__Extract provided__
— BEGIN —

In our Arab societies there is no official punishment for the removal of the veil (hijab), but, instead individuals who do so suffer from psychological punishment from members some members of society.
Historically, Arab women could face criticism, judgment as well as abuses when they take off their veil, but were never subjected to legal punishment.
Early in August, Iranian authorities arrested Yasmin Aryani, Monireh Arabshahi and Mojgan Keshava were sentenced for the crime of peacefully protesting compulsory hijab. Mojan was sentenced to 23 years in prison, while Aryani and Arabshahi were sentenced to 16 years.
The activists are facing charges of gathering and colluding to act against national security and spread “propaganda against the regime” as well as, promoting and prepare grounds for corruption and prostitution.
The activists were arrested after an online video widely circulated on social media, showing them walking without a veil inside Tehran Metro and distributing flowers to passengers.
The punishment for not wearing the veil ranges from a fine to imprisonment and 74 lashes according to Article 638 of the Islamic Penal Code in Iran. The dress code law which came into force in Iran after the Islamic revolution in 1979, imposes on women out veiled and wearing a long and wide dress.
The three females were detained in April, and reportedly faced enforced disappearance for 9 to 14 days. Iranian media outlets also reported that activists were initially unable to see a lawyer during the first phase of the investigation and “their legal representatives did not have the right to be represented during their trial.”
In the early 2000s, Iranian activist Messih Ali Nejad, opposed the compulsory hijab decision. She has has launched a movement called “White Wednesday”, a popular online platform in which activists and females living inside Iran share visuals of themselves walking in public without wearing a headscarf, expressing opposition to wearing a mandatory headscarf, and discussing their hopes for women’s rights.
There are dozens of females in Iran who also reject the veil, imposed by the Iranian authorities after the Islamic revolution.
Iranian activist Messih Ali Nejad, who is based in US, have previously explained that she is not against the veil but against the obligating females to wear it, noting that there is a big difference between the two ideas.
She said that several females in the Arab World are veiled due to succumbed to the pressure of Islamic groups, and to slogans which threatens women with a severe punishment “when judgment day comes.”
She added that these Arab women “did not wear hijab for the sake of God but to avoid negative gaze in societies who judge women for their clothes and not their morals and behavior.”
Moreover, “those who take decision to remove Hijab due face curses and insults, even from members of friends and family,” Nejad added.
Nejad succeeded in attracting the attention of people inside and outside Iran. In response to these movements, Iranian authorities decided to tighten the punishment. Iran has threatened women who take pictures of themselves or others while not wearing the hijab and sent them to Nejad, with 10 years imprisonment.
Following the arrest of the activists, the UN’s special rapporteurs on human rights in Iran have called on the Iranian government to release the three women who arbitrarily detained.
“We are concerned that the long arrests and sentences imposed on these women are directly linked to the peaceful exercise of their rights to freedom of expression and assembly in their pursuit of gender equality in Iran,” the experts added.
The rapporteurs said that the use of repressive legislation to criminalize the exercise of freedom of expression and peaceful assembly is contrary to Iran’s obligations under international human rights law, arguing that since January 2018 there have been at least 32 people arrested and 10 people imprisoned, as they protested to wear the mandatory headscarf.

— END —

__Tasks and exercises__
(a) Will you transcribe the article on compulsory hijab in Iran, starting at "In our Arab" and ending at "to legal punishment."?
(b) Can you pick up the article on compulsory hijab in Iran after its final sentence and keep writing it?
The data that comes next is separate material from the article on compulsory hijab in Iran.

__Information provided__
— BEGIN —

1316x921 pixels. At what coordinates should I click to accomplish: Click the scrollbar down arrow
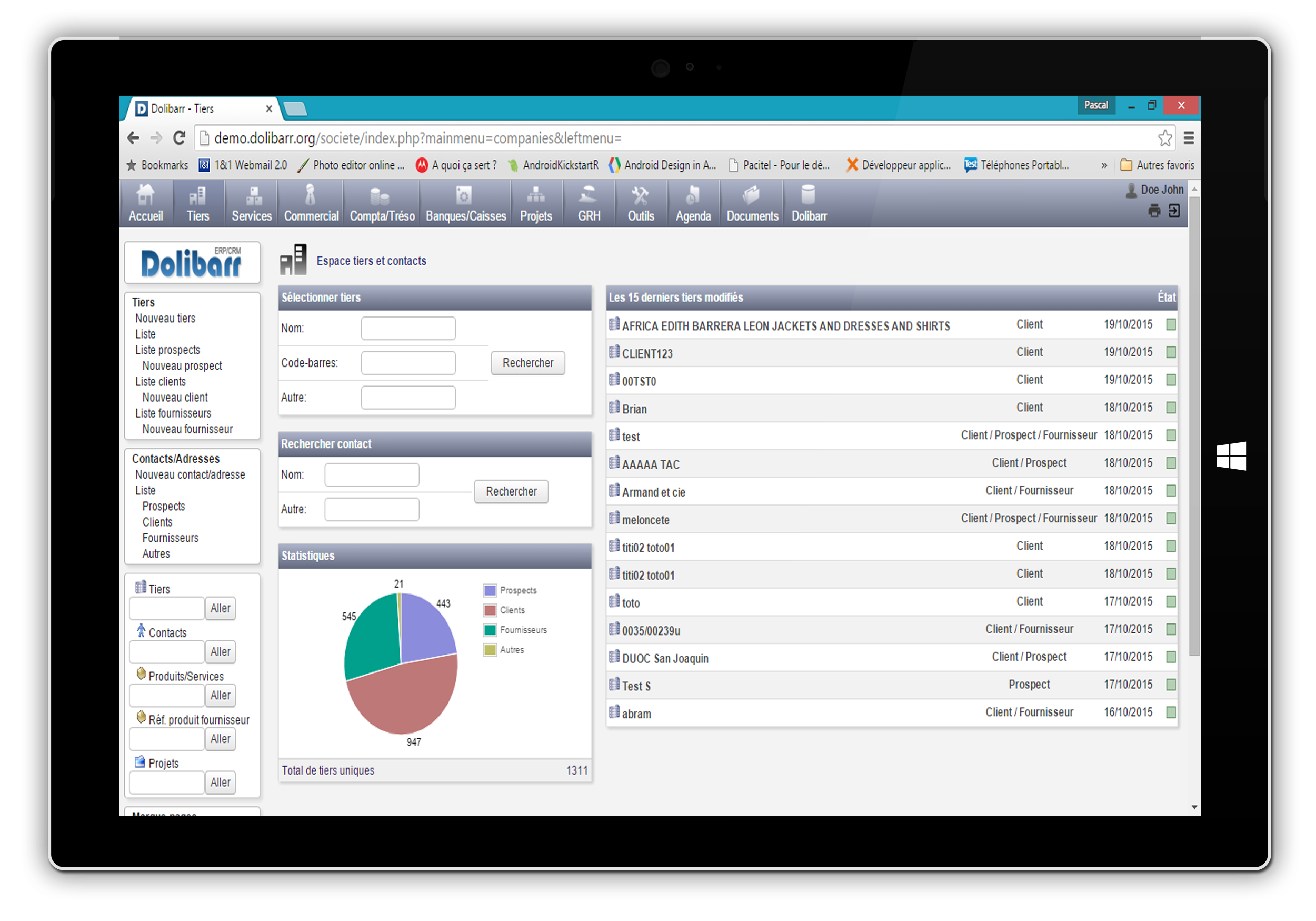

— END —

__Results of the exercise__
(a)
In our Arab societies there is no official punishment for the removal of the veil (hijab), but, instead individuals who do so suffer from psychological punishment from members some members of society.
Historically, Arab women could face criticism, judgment as well as abuses when they take off their veil, but were never subjected to legal punishment.

(b)
Also, the U.S. State Department has condemned the hefty prison terms for three women.
In a tweet on August 14, the State Department spokesperson Morgan Ortagus wrote, “We condemn the Iranian regime for sentencing Yasaman Aryani, Monireh Arabshahi, and Mojgan Keshavarz to 55 years in prison for protesting compulsory hijab laws while simply handing out roses.”
The Iranian Center for Strategic Studies headed by the President Hassan Rouhani, revealed in a recent report that 49.8 percent of men and women in Iran regard the veil as a personal matter that the authorities should not interfere.
Iranians are trying to resist the imposition of the veil by putting a blanket on the headscarf, which Iranian pro-government media have called “bad veil,” while others are holding demonstrations against forced headscarves, often with arrests.
Despite the harsher punishment, Iranian women still send their pictures and videos to Nejad for publication around the world.
Activists see that criticisms against Iran should not be limited not limited to “fighting terrorism and securing navigation in the Gulf”, but must include combating “the repugnant social model that the Iranian regime offers to a Muslim citizen inside and outside Iran.”
In a different incident, as part of crackdown on women freedom in Iran, on Friday six females activists were summoned for questioning by security in Tehran, and detained overnight for attending a football match, while Iranian females are not allowed to attend matches.
Among the measures to impose compulsory but otherwise arbitrary hijab rules in recent weeks, there has been an increase in the number of vice squad members detaining and punishing women for not following the law.
These measures, as reported by acticitst also include threatening women who doesnt wear the hijab tasking car drivers to report female passengers who do not observe the dress code. The Tehran subway operator has promised stricter hijab control on its trains in the coming week.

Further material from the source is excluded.